Broad background across information technology with the ability to communicate clearly with non‑security technical SMEs at a comfortable level.

Experience and understanding of both the roles and interlock between enterprise & solution architecture.

Experience in both operational and transformation cybersecurity roles or a clear working understanding of both perspectives.

Experience working in large‑scale IT transformation programmes.

• Working experience with CheckPoint, Illumio, and/or Fortinet or similar related firewall technology.
• BizzDesign, Archi, or generic UML visualisation experience for high‑level designs.
• High proficiency and expertise in Jira for project & tasks management.
• Working proficiency in Confluence for documentation.

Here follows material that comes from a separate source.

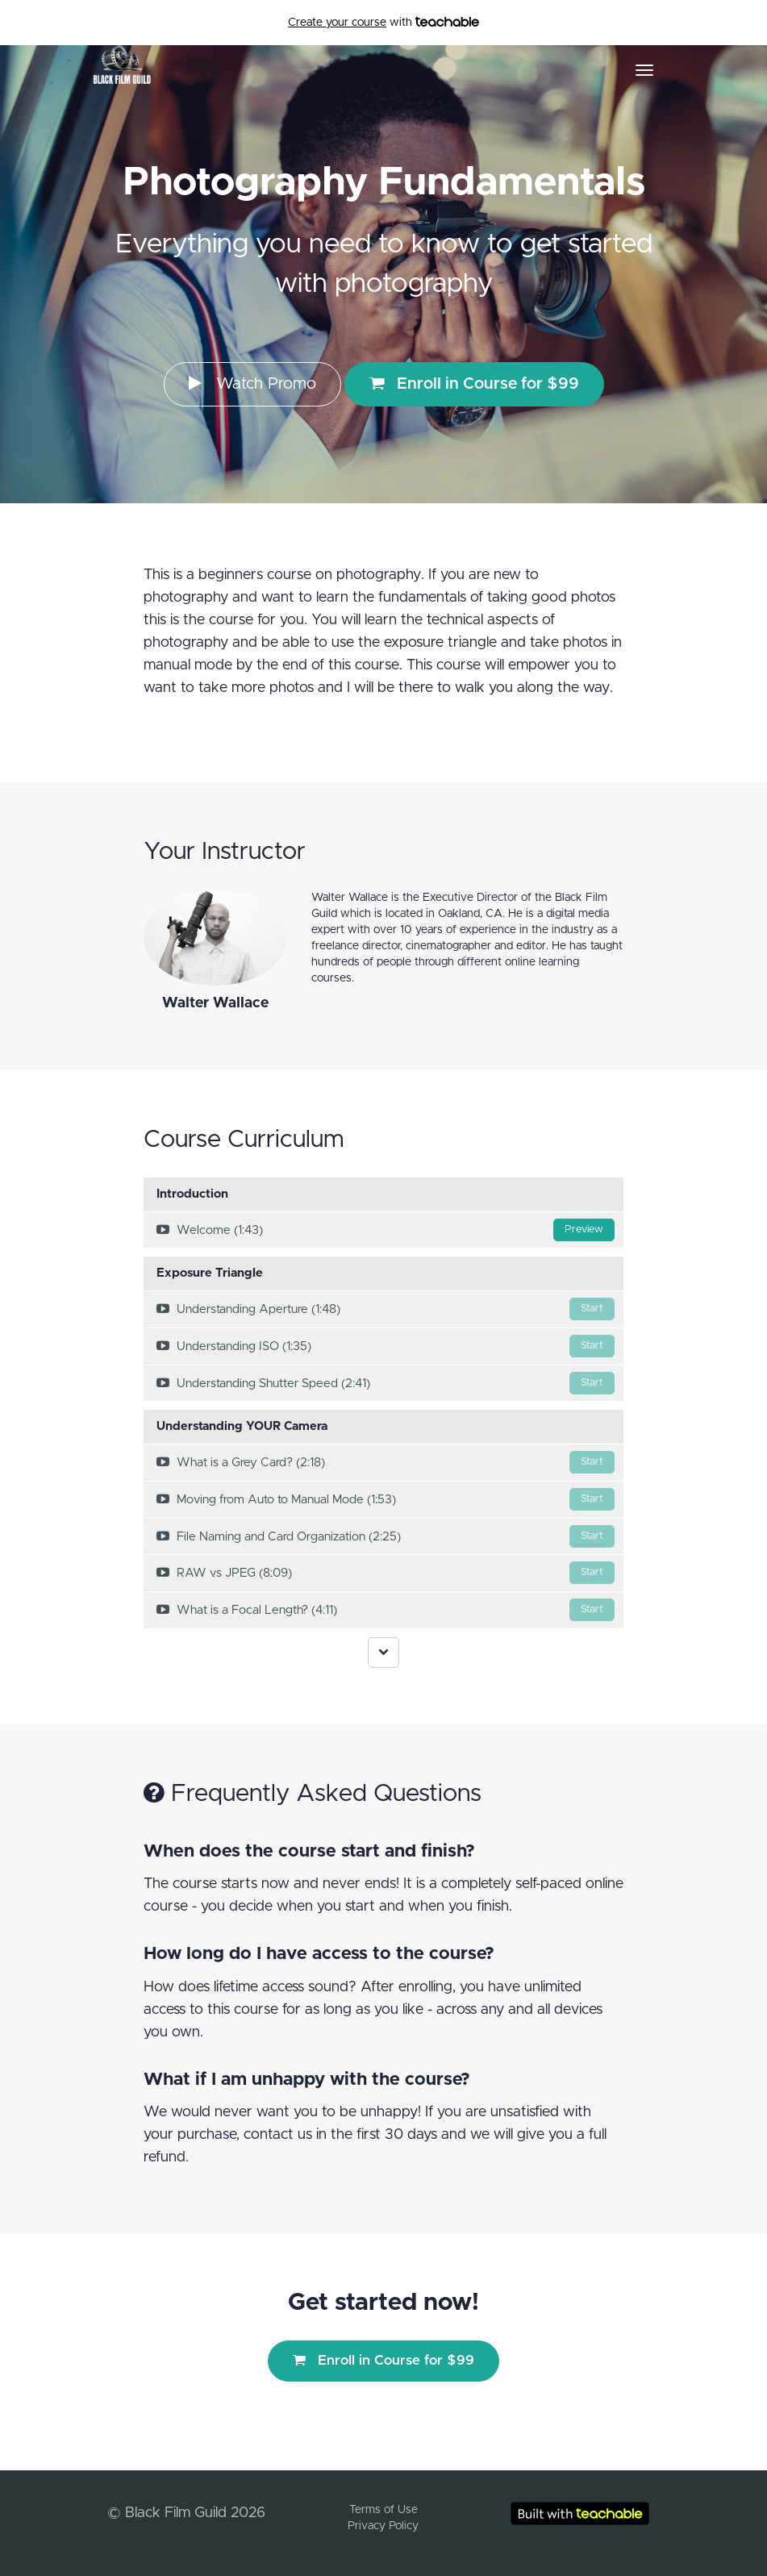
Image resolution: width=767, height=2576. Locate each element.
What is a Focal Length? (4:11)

• Provide assurance, support and oversight of solutions designs and support the engineering teams in delivering and executing strategic technology deployments.
• Ensure solution designs align to published reference architecture.
• Provide technical expertise & consultation to transformative programmes of work within their security domain.
• Influence business and technology executives to help them align their initiatives with standardised offerings whilst also engaging with them to understand their business requirements, threats and risks.
• Clear understanding of both the motivations of the business and technical security.

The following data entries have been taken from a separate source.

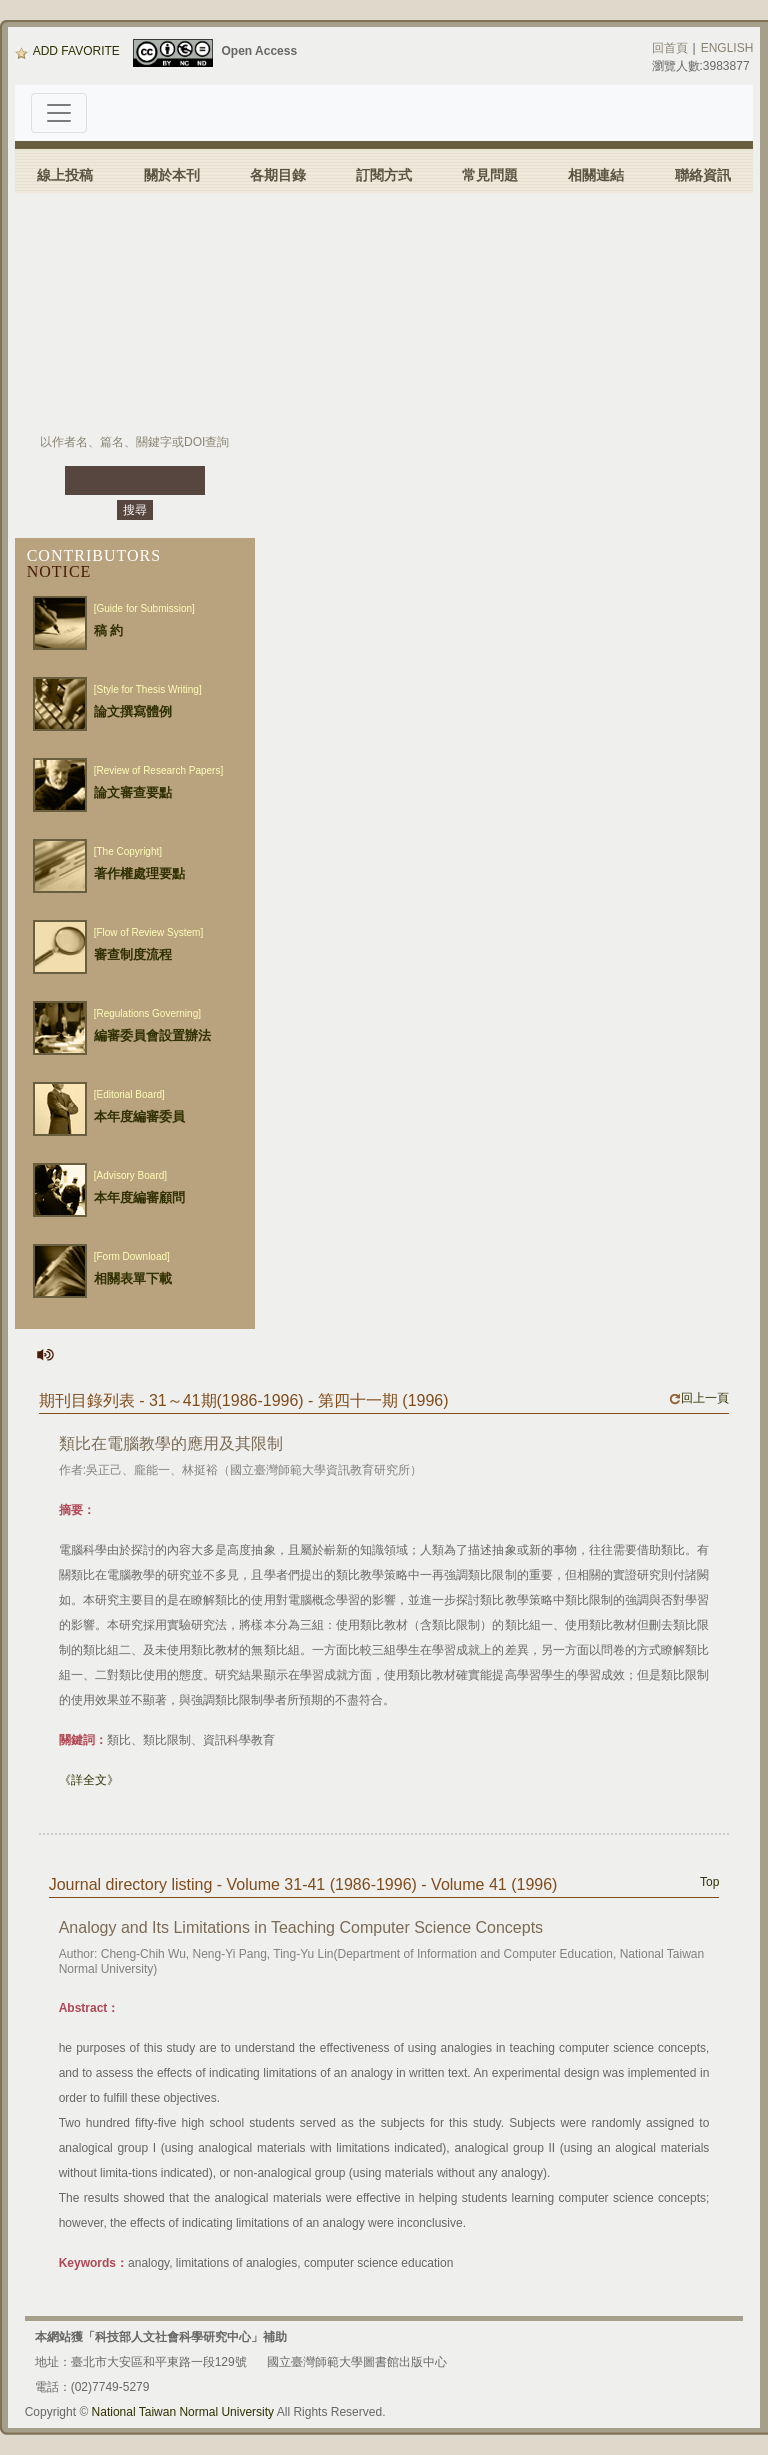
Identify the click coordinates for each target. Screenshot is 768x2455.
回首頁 (670, 48)
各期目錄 (278, 175)
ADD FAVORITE (67, 51)
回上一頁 (699, 1398)
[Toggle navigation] (59, 113)
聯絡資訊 (703, 175)
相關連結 (596, 175)
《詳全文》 (89, 1780)
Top (709, 1882)
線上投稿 (65, 175)
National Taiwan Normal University (183, 2412)
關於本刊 (172, 175)
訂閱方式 (384, 175)
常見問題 (490, 175)
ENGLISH (727, 48)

• Willingness and ability to present reference architecture to design authorities and articulate deep technical concepts to a broad range of stakeholders in both large forums and smaller deep‑dive sessions.
• Ensures all reference architecture, high‑level designs, architecture patterns, decision records, deviation requests, and technical risks or issue records undergo architectural and project governance processes.
• Ensure all architecture artefacts undergo appropriate peer review prior to design authority presentation.
• Present publications at technical design authorities for input, feedback, and approval.

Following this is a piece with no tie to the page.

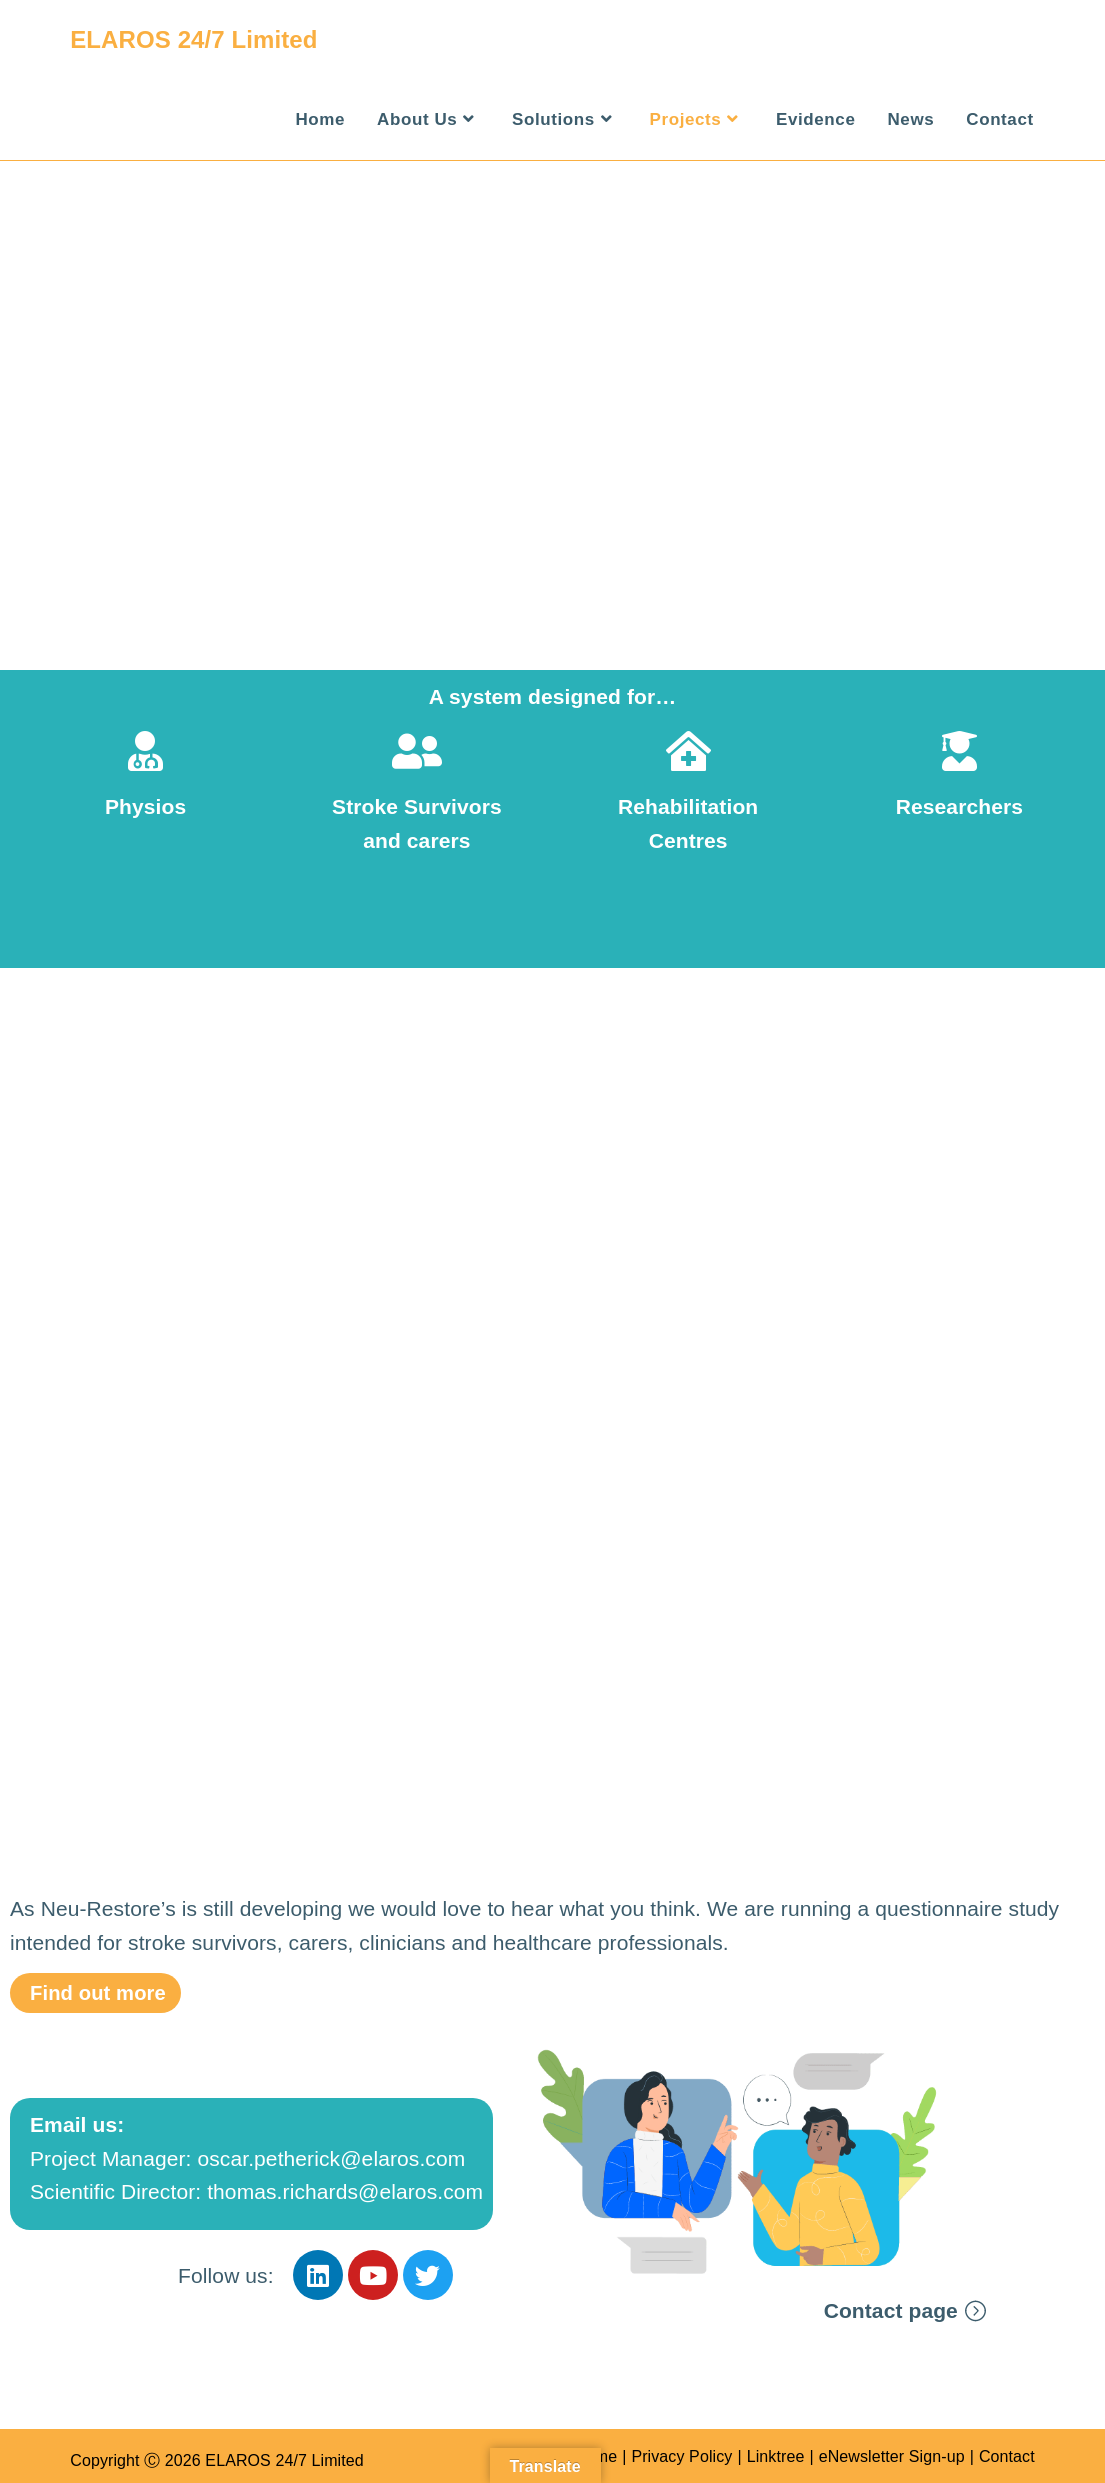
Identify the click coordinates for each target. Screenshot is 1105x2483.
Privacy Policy (681, 2456)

• Effectively manages and escalates both technical and project risks or issues.
• Articulates solutions and remediation steps to technical risks & issues.
• Ability to map design decisions to resultant technical risks & issues to articulate the cause and rationale which leads to any negatively impacting change.

• Lead others and create an environment that supports and inspires people to develop and deliver.
• Built effective networks both internally and externally and created opportunities for others to work collaboratively.
• Make strategic business decisions, considering relevant risks, long‑term implications, commercial realities and stakeholder needs.